**Prompt:**
Excluding pictures, transcribe precisely the lines from the one containing "You are a computer-use agent. The" to the final line of the listing below, inclusive, and nothing more.

**The data:**
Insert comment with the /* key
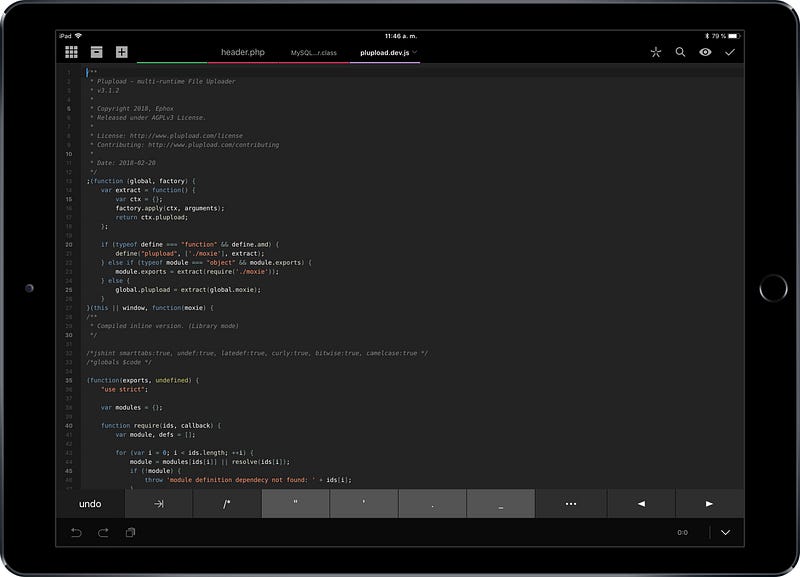Image resolution: width=800 pixels, height=577 pixels. tap(227, 504)
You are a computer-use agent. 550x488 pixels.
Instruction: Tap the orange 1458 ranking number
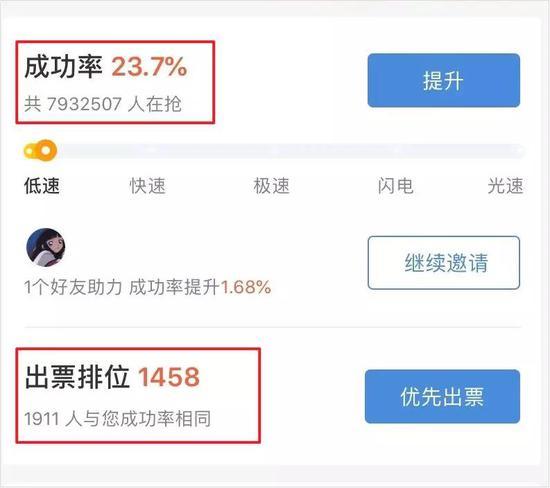pyautogui.click(x=169, y=377)
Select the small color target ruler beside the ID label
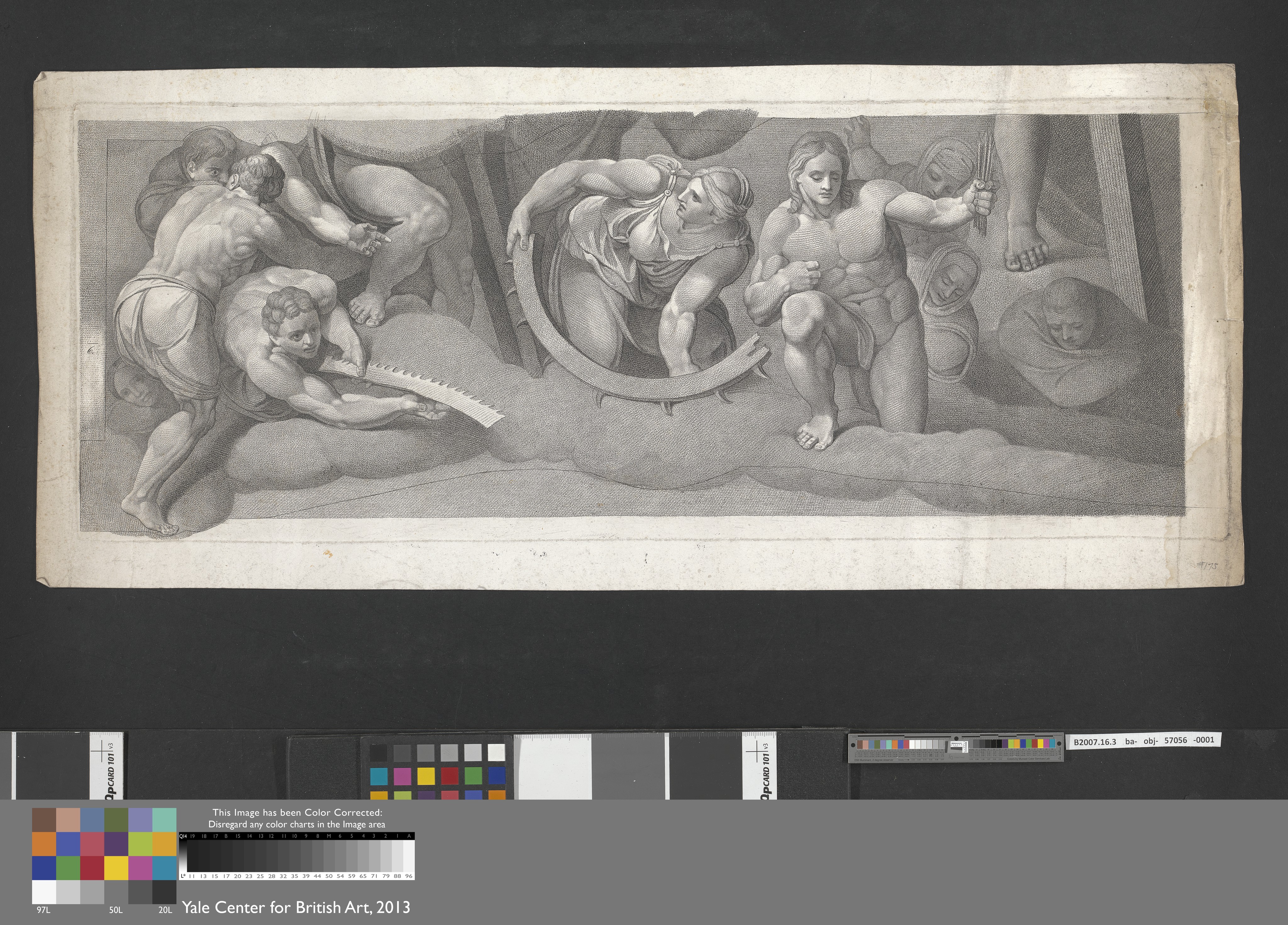This screenshot has width=1288, height=925. point(956,748)
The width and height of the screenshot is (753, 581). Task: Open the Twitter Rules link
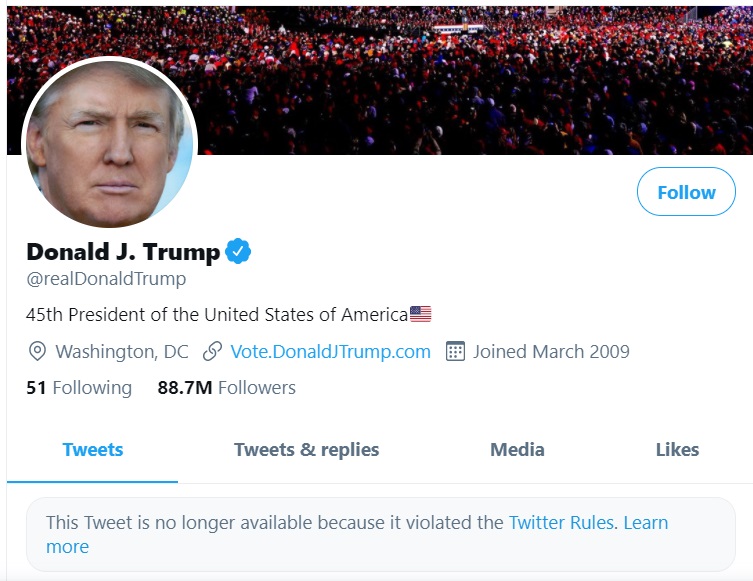[562, 522]
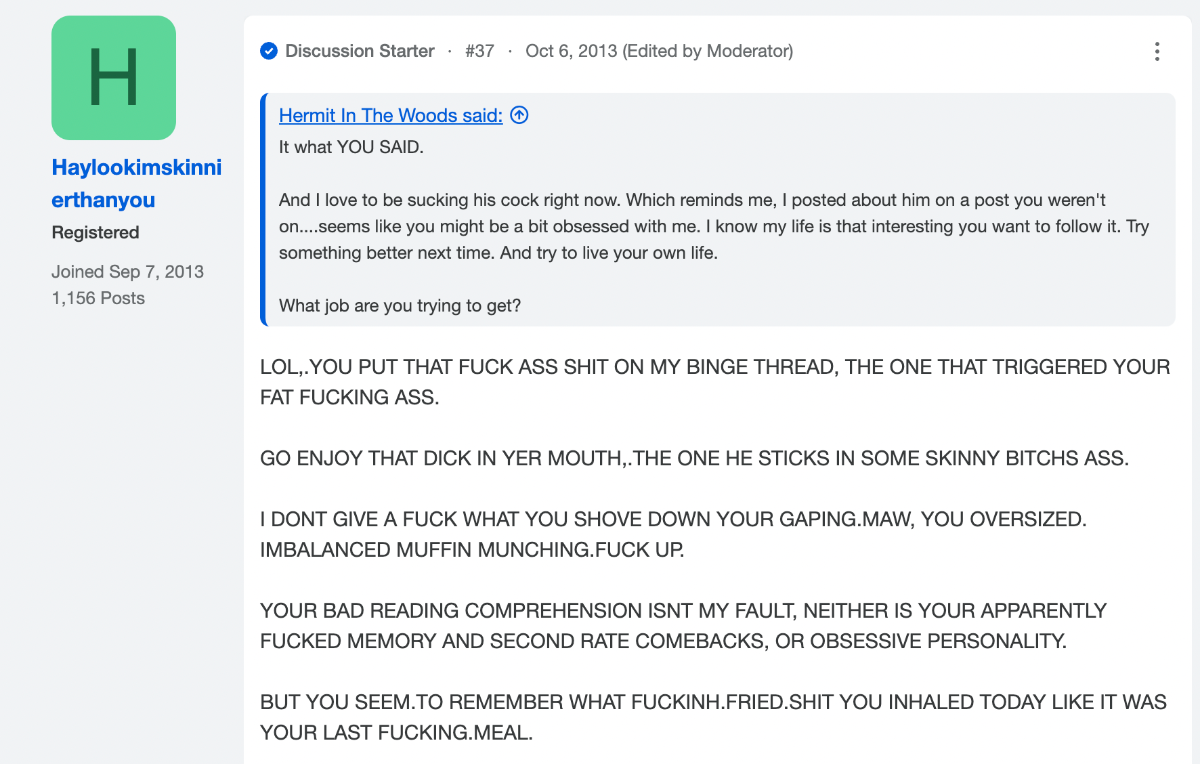This screenshot has height=764, width=1200.
Task: Click the blue left border of the quote
Action: point(263,210)
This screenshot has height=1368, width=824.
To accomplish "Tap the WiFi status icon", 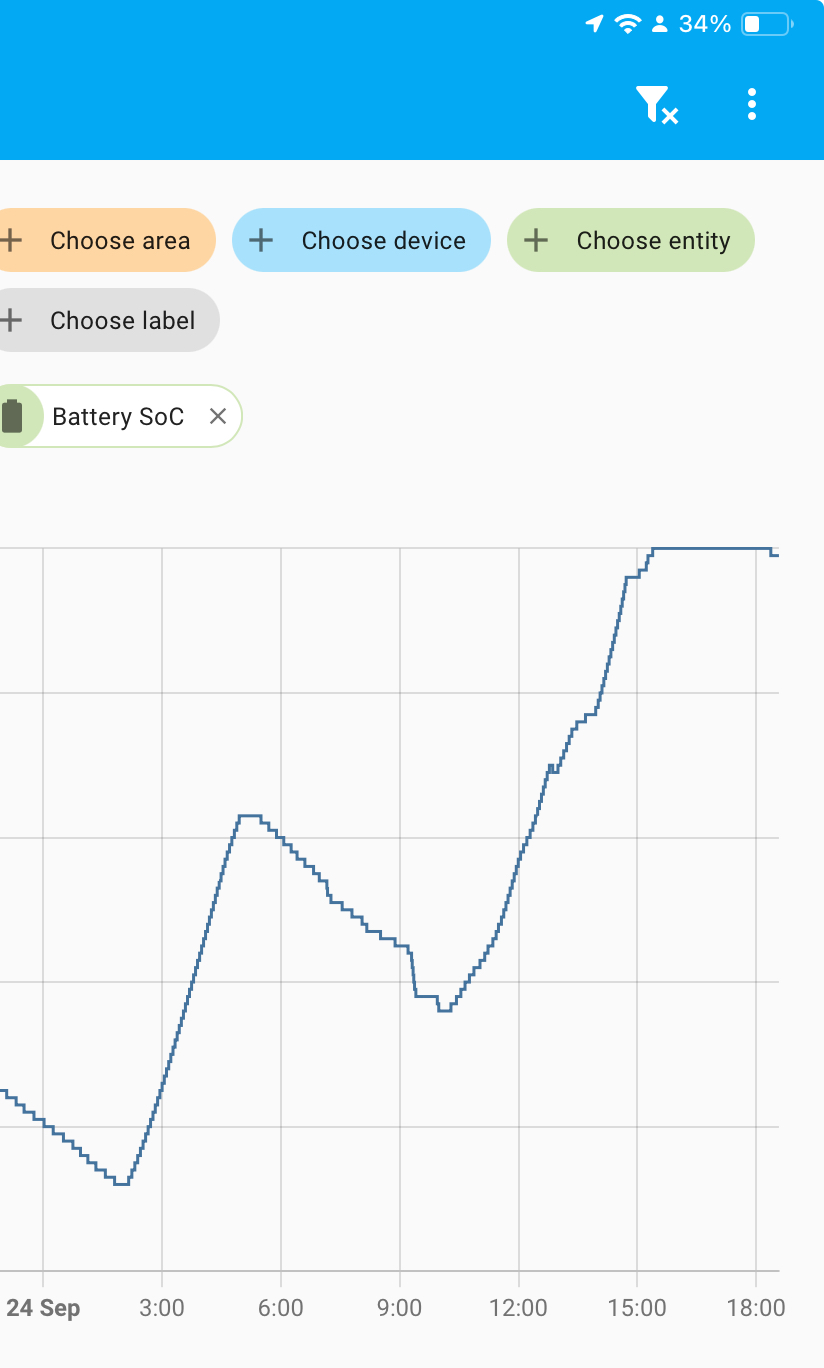I will coord(627,24).
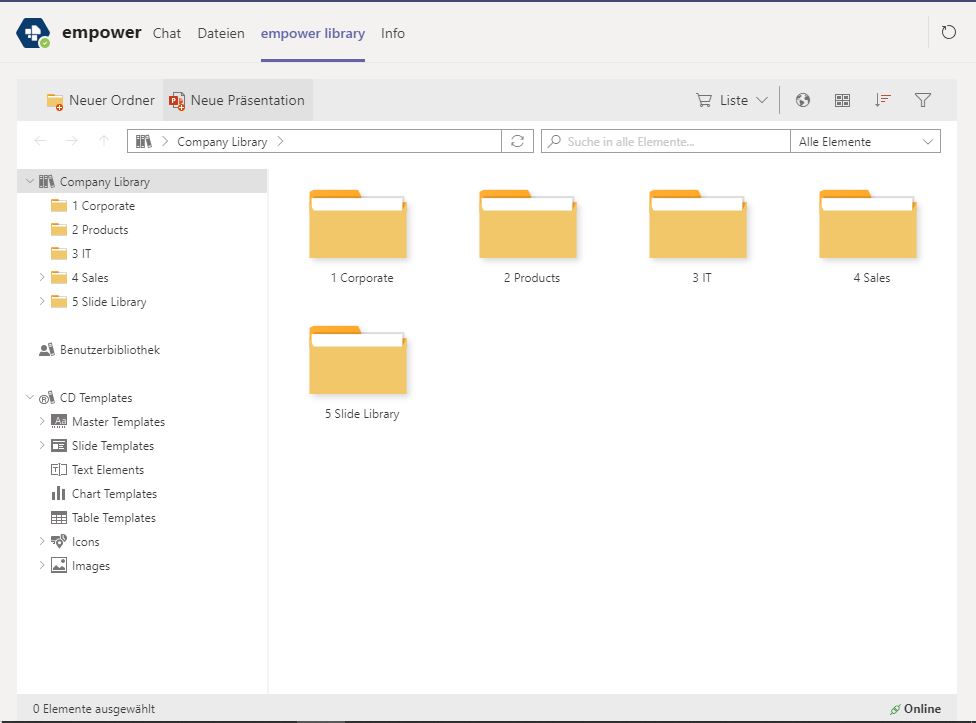The image size is (976, 723).
Task: Go up one level with up arrow
Action: [x=104, y=141]
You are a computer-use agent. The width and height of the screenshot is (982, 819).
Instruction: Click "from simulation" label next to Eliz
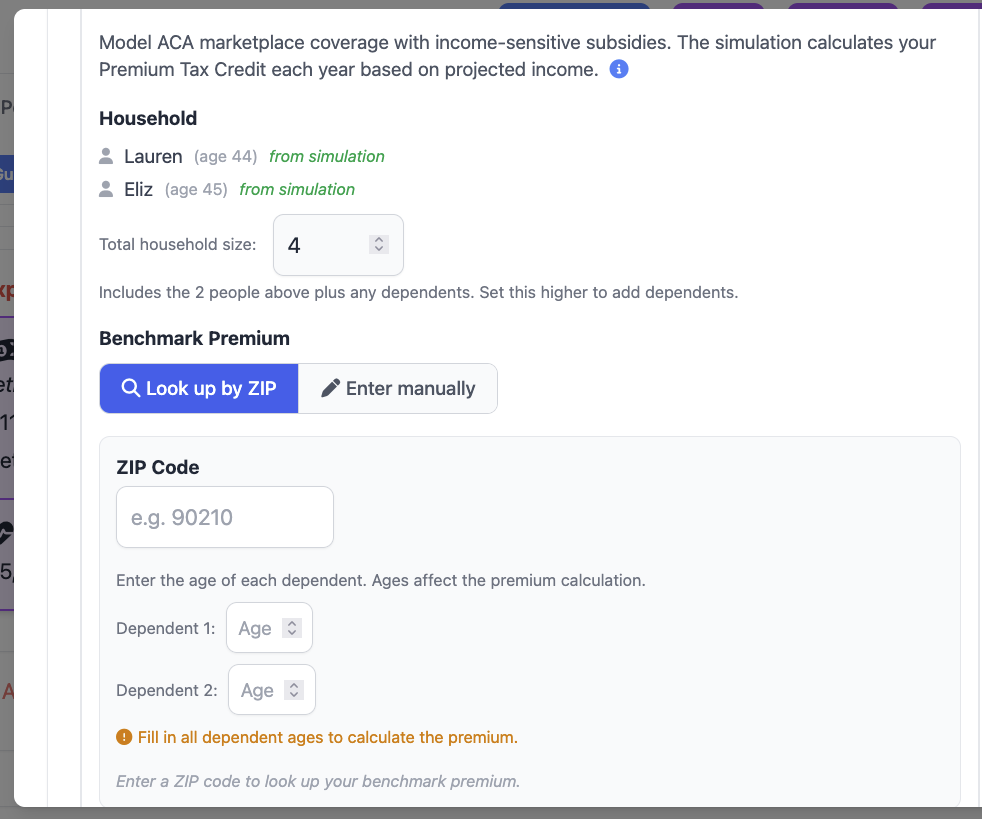click(297, 189)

**Output:**
You are a computer-use agent. The width and height of the screenshot is (982, 819).
Instruction: Click "from simulation" label next to Eliz
click(297, 189)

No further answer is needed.